De quoi traite concrètement votre livre, Madame Delmotte ?
Mon livre aborde la vie avec la maladie, le manque de traitement et l’importance pour les patients de se sentir mieux considérés. Les témoignages recueillis appellent aussi à l’avènement d’une société plus inclusive. Nous n’avons pas encore suffisamment conscience de ce que représente un handicap invisible, et la maladie de Charcot-Marie-Tooth peut en être un. Le livre présente plusieurs témoignages de personnes touchées, ainsi que ceux de dix personnalités, comme Bernard de La Villardière ou encore Aurélien Rousseau.
Qu’est-ce que précisément la maladie de Charcot-Marie-Tooth ? Quelles sont ses manifestations concrètes ?
La maladie de Charcot-Marie-Tooth est la maladie neuromusculaire héréditaire la plus fréquente. 1 personne sur 2 500 soit environ 30 000 personnes en France en sont atteintes, sans distinction de sexe ni d’âge.
Il s’agit d’une maladie génétique, évolutive, qui atteint les nerfs périphériques provoquant essentiellement une amyotrophie des mollets, des avant-bras et des mains.
Bien que la CMT n’affecte pas l’espérance de vie, le niveau de handicap est très variable et peut aller d’une légère difficulté à la marche jusqu’à la nécessité d’une canne ou d’un fauteuil roulant.
Un témoignage vous a-t-il touché en particulier ?

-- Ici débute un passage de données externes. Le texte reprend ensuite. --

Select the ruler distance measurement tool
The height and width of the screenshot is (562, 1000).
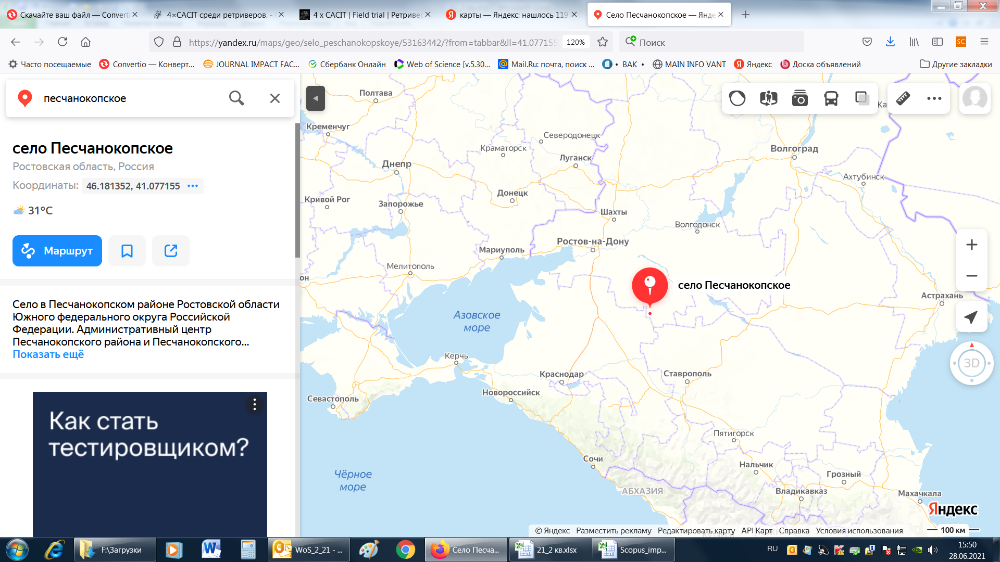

Oui, celui du petit Léo qui fait face à des difficultés très concrètes, en termes de mobilité ou de scolarisation. Il y a aussi celui d’une jeune femme, qui a témoigné anonymement car elle n’ose pas parler de sa maladie à son employeur de peur d’être dévalorisée ou perçue négativement. La CMT entraîne aussi une grande fatigue, qui n’est pas toujours comprise par l’entourage. Ce sont des situations très complexes à vivre, car la honte empêche souvent les personnes touchées d’évoquer leur situation, par peur du déclassement économique et social.
Selon vous la maladie de Charcot-Marie-Tooth est-elle bien prise en charge par le système de santé Français ?
Non, car elle reste insuffisamment diagnostiquée. Pour prendre mon exemple, je tombais sans arrêt mais personne n’a cherché à savoir pourquoi. Lorsque j’ai été plâtrée, je n’arrivais pas à me servir de béquilles mais personne ne s’est posé la question du manque de force dans les bras… À part la kinésithérapie et les chaussures orthopédiques, il n’existe pas de traitement pour cette maladie.
Ce qui est aussi interpellant, c’est qu’on encourage désormais les personnes atteintes à pratiquer une activité physique, alors que celle-ci a été pendant longtemps déconseillée. Il faut à tout prix encourager la recherche pour mieux comprendre la maladie.
Selon vous, quel rôle peut jouer le secteur de l’ESS ?
À l’instar du FHS, qui aide de nombreuses associations à développer de très beaux projets, les mutuelles pourraient renforcer leur action pour réduire le reste à charge des patients, en matière de podologie et de pédicurie par exemple. Elles pourraient aussi élargir leur communication pour sensibiliser davantage au handicap, et faire en sorte que ce dernier soit perçu comme une force qui permet de développer d’autres capacités. Le secteur de l’ESS a un rôle crucial à jouer pour valoriser ces compétences.
Pourquoi ce livre ?
Je suis directement concernée par la maladie, et en tant que journaliste spécialisée dans les secteurs de la santé et de l’action sociale, j’ai ressenti le besoin d’apporter ma contribution. Beaucoup de personnes atteintes par cette maladie se retrouvent isolées. Il est parfois difficile de parler de son handicap alors que le partage d’informations et de soutien – je pense à tout ce que peut apporter l’association CMT-France – est essentiel.